[Start of Attachment]

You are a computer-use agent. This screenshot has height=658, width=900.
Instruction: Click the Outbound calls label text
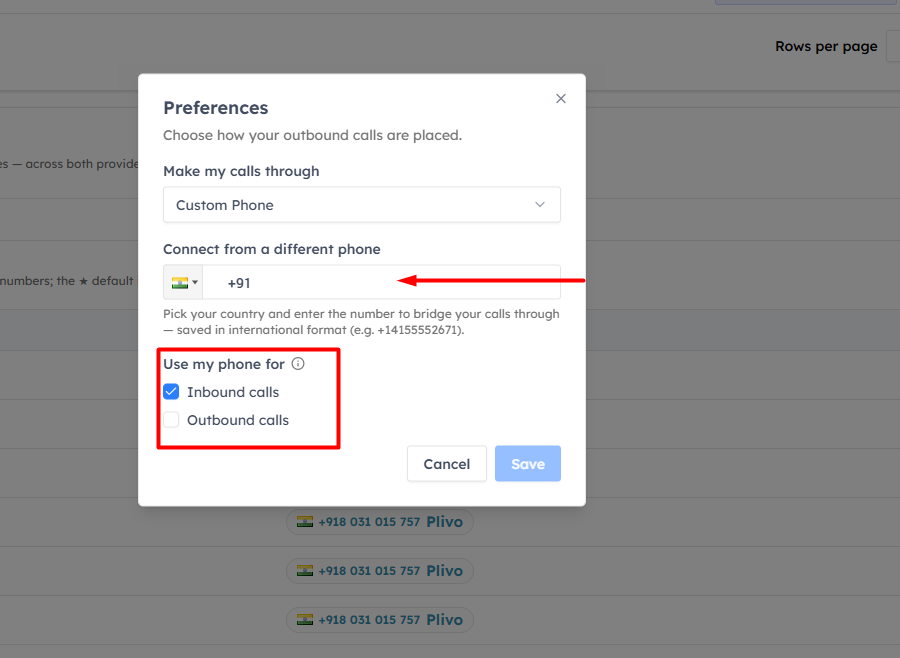pos(238,420)
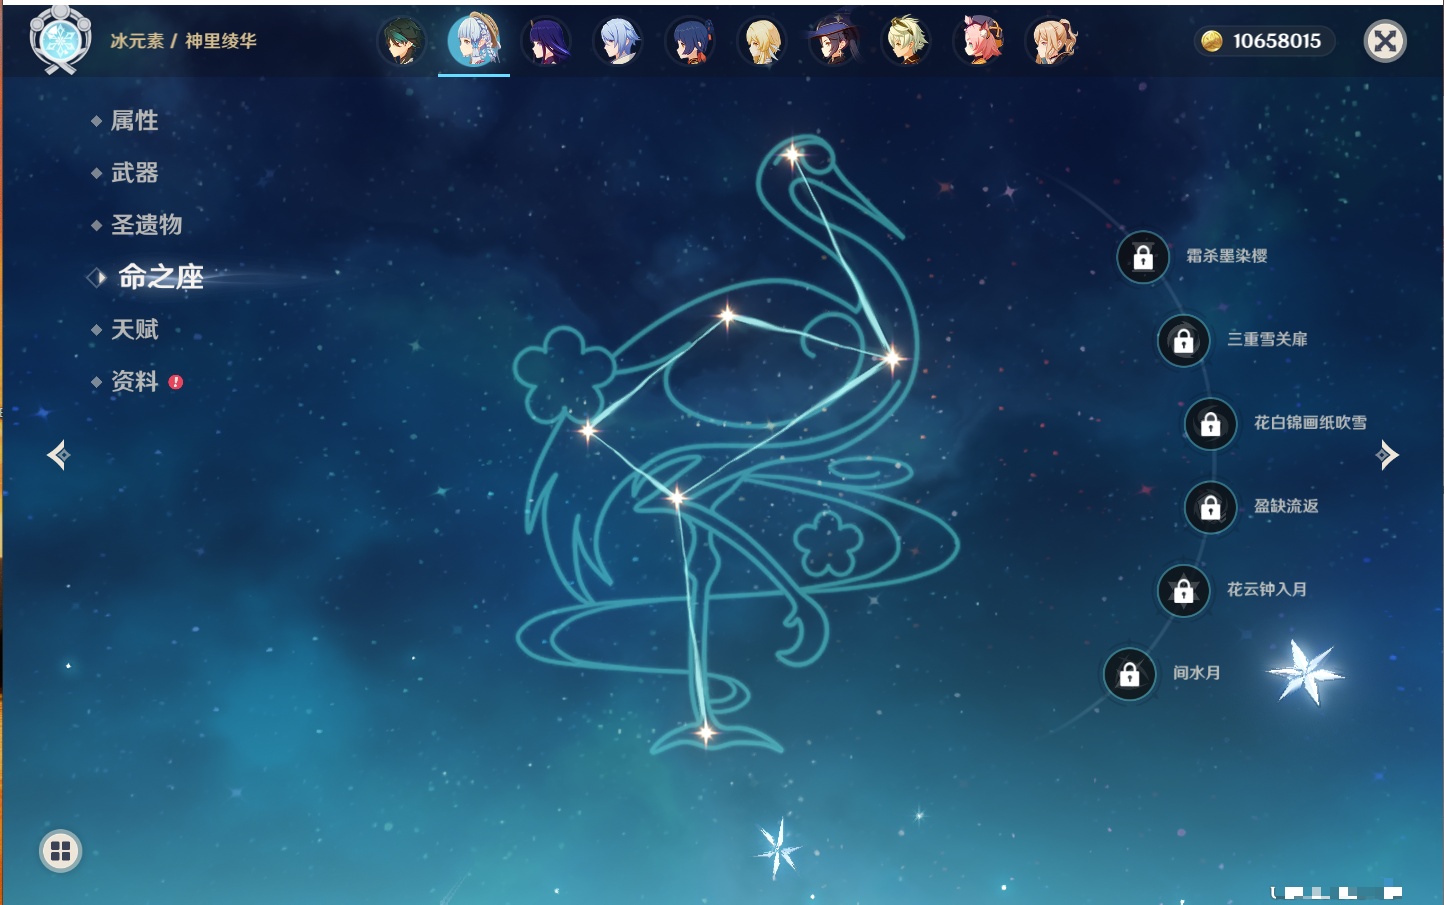Switch to the 圣遗物 artifacts section
This screenshot has height=905, width=1444.
point(146,225)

[End of Attachment]

#### What to do:
Copy the listing word for word, excluding its pictures.

#### Exercise solution:
You are a computer-use agent. This screenshot has height=658, width=900.
Instruction: Click the Outbound calls label text
pos(238,420)
Switch to the 圣遗物 artifacts section
This screenshot has height=905, width=1444.
point(146,225)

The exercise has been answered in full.